START Material for this task

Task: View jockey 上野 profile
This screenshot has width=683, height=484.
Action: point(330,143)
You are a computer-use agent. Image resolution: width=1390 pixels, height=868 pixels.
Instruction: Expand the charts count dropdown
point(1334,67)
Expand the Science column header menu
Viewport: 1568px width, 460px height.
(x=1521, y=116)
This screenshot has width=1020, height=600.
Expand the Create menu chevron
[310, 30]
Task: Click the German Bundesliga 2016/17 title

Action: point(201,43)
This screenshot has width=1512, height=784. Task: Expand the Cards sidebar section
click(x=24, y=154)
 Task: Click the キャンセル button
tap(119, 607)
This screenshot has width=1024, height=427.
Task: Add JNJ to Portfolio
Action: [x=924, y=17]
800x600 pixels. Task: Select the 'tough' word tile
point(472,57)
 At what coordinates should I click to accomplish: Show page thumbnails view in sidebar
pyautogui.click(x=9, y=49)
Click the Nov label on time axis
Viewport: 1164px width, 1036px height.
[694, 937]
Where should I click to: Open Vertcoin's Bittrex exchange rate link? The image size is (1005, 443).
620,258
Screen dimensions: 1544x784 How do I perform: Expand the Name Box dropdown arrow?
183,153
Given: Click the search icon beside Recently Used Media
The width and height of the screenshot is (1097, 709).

END Material for this task

Output the lines above between the one holding "This screenshot has width=683, height=484." and the one holding "This screenshot has width=1020, height=600.", inclusive, with nothing before or after them.

This screenshot has width=683, height=484.
Action: point(330,143)
You are a computer-use agent. Image resolution: width=1390 pixels, height=868 pixels.
Instruction: Expand the charts count dropdown
point(1334,67)
Expand the Science column header menu
Viewport: 1568px width, 460px height.
(x=1521, y=116)
This screenshot has width=1020, height=600.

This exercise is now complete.